Así ha cambiado el Ferrari desde el GP de Austria de F1
El equipo de Maranello ha renunciado a los picos de carga aerodinámica para aspirar a un F1 más equilibrado y manejable para los pilotos.
Análisis técnico de Giorgio Piola
Análisis proporcionado por Giorgio Piola
La foto principal del artículo, de Giorgio Piola, en la que un mecánico de Ferrari trabaja en el fondo llevado al Gran Premio de Hungría de este fin de semana, nos muestra cómo la última evolución, introducida en Austria en el borde de ataque delantero, es definitivamente diferente de la versión anterior.

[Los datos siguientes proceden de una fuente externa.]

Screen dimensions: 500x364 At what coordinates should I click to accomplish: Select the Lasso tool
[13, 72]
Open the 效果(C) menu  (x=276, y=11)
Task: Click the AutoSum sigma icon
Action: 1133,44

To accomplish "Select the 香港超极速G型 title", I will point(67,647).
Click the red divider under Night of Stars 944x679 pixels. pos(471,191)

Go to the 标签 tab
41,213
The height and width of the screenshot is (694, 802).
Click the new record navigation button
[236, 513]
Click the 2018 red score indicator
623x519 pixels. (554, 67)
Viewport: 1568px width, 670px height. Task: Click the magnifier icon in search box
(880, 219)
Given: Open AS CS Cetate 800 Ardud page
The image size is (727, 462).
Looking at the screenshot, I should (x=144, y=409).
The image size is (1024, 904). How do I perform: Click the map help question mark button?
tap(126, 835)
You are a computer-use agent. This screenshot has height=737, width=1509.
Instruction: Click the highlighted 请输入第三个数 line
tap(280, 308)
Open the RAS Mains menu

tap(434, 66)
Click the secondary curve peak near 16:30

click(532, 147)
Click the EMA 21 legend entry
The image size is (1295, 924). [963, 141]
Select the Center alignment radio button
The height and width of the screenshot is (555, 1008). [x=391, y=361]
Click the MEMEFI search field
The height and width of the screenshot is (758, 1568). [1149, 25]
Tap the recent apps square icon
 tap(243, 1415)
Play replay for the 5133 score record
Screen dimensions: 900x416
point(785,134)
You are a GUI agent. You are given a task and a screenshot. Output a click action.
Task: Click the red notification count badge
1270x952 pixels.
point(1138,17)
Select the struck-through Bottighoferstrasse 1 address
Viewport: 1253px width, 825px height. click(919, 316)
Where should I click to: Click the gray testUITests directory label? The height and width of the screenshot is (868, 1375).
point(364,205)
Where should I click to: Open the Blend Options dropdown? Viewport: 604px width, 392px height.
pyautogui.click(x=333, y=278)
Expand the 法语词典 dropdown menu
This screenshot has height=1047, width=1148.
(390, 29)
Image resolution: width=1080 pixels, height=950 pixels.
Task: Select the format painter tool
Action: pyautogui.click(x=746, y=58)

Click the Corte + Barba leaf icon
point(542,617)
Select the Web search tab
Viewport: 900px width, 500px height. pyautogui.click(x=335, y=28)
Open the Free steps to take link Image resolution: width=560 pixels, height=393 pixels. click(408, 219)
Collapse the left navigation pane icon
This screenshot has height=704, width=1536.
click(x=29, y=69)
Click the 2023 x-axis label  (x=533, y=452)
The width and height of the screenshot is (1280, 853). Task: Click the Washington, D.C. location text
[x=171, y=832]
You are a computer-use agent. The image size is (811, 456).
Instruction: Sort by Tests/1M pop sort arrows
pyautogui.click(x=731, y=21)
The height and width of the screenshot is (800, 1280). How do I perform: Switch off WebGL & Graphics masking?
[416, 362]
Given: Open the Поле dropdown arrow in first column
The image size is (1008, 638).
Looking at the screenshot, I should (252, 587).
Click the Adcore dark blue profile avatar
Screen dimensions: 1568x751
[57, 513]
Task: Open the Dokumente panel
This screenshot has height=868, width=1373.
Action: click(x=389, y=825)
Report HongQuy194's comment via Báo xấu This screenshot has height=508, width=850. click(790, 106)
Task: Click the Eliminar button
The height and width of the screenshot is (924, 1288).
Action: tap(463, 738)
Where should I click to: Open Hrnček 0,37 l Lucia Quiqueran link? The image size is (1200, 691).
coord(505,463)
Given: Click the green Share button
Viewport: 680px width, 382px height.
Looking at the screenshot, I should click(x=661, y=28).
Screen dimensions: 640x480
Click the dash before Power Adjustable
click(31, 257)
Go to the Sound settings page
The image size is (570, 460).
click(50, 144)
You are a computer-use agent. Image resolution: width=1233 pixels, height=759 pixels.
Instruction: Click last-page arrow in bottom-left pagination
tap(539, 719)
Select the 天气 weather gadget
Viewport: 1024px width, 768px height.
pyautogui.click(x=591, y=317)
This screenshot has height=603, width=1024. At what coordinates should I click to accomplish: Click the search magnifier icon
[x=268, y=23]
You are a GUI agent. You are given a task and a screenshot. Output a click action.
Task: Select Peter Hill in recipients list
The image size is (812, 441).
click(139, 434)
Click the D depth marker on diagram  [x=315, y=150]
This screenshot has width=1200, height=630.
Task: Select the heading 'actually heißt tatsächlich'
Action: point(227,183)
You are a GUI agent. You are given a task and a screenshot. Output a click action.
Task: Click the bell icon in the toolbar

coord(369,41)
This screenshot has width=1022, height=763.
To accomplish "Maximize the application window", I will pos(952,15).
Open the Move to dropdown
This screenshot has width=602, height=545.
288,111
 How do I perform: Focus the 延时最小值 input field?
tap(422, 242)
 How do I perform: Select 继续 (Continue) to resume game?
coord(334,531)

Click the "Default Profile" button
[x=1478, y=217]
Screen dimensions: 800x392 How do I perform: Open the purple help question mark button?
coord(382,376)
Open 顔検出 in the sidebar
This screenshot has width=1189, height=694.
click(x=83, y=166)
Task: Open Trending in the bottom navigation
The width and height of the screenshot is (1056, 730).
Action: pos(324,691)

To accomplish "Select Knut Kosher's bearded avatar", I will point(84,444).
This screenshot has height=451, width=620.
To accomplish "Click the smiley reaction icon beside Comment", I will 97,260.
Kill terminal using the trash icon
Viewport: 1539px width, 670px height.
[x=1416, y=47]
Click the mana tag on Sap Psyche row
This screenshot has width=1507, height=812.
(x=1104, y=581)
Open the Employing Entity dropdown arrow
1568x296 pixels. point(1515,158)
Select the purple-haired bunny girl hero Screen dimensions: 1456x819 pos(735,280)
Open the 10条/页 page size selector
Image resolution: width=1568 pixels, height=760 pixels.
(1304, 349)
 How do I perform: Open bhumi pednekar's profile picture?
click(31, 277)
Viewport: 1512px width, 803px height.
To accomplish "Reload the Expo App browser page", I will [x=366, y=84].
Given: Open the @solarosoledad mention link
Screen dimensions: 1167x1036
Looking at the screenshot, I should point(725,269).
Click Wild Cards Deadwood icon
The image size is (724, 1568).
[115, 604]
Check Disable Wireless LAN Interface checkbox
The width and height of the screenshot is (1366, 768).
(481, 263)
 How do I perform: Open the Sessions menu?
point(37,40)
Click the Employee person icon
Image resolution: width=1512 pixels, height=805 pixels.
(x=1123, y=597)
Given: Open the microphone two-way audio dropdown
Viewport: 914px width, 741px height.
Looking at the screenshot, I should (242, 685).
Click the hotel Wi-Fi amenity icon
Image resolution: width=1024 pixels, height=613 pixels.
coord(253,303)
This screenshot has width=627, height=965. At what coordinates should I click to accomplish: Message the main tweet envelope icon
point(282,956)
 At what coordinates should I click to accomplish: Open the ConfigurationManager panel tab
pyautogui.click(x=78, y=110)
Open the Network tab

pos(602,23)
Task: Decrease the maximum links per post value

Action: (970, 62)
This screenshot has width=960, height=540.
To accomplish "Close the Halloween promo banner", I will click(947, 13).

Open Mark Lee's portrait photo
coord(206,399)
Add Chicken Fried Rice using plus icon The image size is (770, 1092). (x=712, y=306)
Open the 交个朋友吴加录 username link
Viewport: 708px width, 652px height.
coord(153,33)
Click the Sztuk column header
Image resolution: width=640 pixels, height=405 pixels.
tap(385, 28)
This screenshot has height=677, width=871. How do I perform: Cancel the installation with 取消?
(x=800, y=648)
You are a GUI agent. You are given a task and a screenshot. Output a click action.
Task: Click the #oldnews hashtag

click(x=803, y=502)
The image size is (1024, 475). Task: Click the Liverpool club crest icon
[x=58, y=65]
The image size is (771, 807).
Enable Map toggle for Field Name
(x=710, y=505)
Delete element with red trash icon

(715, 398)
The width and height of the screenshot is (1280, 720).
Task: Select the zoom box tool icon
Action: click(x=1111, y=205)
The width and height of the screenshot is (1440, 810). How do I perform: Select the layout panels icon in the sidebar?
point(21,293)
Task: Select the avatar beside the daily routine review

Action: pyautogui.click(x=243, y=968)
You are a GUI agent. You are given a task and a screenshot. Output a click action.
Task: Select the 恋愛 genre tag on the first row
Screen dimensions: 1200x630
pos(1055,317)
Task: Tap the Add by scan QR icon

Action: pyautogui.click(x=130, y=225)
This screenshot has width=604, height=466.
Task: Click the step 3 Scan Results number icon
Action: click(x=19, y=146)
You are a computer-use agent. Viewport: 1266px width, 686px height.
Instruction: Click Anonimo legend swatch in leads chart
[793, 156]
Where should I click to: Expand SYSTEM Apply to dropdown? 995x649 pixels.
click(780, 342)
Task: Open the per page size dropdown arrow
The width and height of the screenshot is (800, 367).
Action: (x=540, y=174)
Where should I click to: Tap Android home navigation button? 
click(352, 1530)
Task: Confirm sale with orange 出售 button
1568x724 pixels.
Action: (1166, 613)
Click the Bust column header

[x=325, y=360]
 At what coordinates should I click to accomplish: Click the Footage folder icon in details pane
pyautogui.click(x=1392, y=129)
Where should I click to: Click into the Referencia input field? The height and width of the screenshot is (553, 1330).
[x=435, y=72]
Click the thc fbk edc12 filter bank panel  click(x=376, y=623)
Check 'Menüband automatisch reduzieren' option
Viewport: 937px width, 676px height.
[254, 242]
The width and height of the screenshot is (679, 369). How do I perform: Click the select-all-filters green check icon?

Los aerodinamicistas de la Scudería, dirigidos por Diego Tondi, han cambiado el enfoque de su investigación en comparación con el inicio de la temporada 2023, cuando buscaban la máxima carga aerodinámica, mientras que ahora trabajan esencialmente en encontrar un buen equilibrio para el SF23, limitando la cantidad de rebote debido al porpoising, y pudiendo así permitirse la distancia con el asfalto.
Es interesante observar cómo los cuatro elementos verticales que definen los diferentes canales tienen formas y diseños completamente diferentes: el elemento interior es el más saliente y cuadrado, mientras que los otros dos tienen un punto de fijación que ya está dentro del túnel, con formas más redondeadas y combadas, fruto de un preciso estudio microaerodinámico. También se ha revisado por completo el elemento exterior, que han bautizado coloquialmente como "bargeboard", aunque de forma impropia.
Este elemento asume una función muy importante porque impide que los vórtices provocados por las turbulencias de la rueda delantera afecten al aire destinado bajo el fondo y, sobre todo, debe evitar que el aire sucio reste eficacia a la zona de baja presión, marcada por el largo pavimento del fondo hasta el codo del difusor.
De hecho, las entradas exteriores del fondo, gracias a los transportadores de flujo que se curvan hacia el borde de salida lateral del bordillo, tienden a alejar el aire de la carrocería del coche, precisamente para intentar forzar que las turbulencias acaben incluso más allá de la rueda trasera.
Los ingenieros del Cavallino Rampante intentan ahora resolver el comportamiento anómalo del monoplaza cuando hace viento: el SF23 no sufre en absoluto si hay ráfagas frontales, pero, por el contrario, sufre con las ráfagas laterales más que sus rivales, registrando graves pérdidas de carga cuando el viento incide en el monoplaza en un ángulo de unos 45 grados.
El coche se vuelve inconducible debido a las repentinas e imprevisibles caídas de carga aerodinámica que lo hacen inestable, produciendo efectos negativos que restan la confianza de los pilotos y aumentan la degradación de los neumáticos cuando se ven sometidos a repentinas pérdidas de agarre.
El problema ha sido identificado y se están buscando soluciones en el túnel de viento para estabilizar el comportamiento del coche rojo y sacar, por fin, su verdadero potencial, y ser capaces de mostrarlo en todos los circuitos.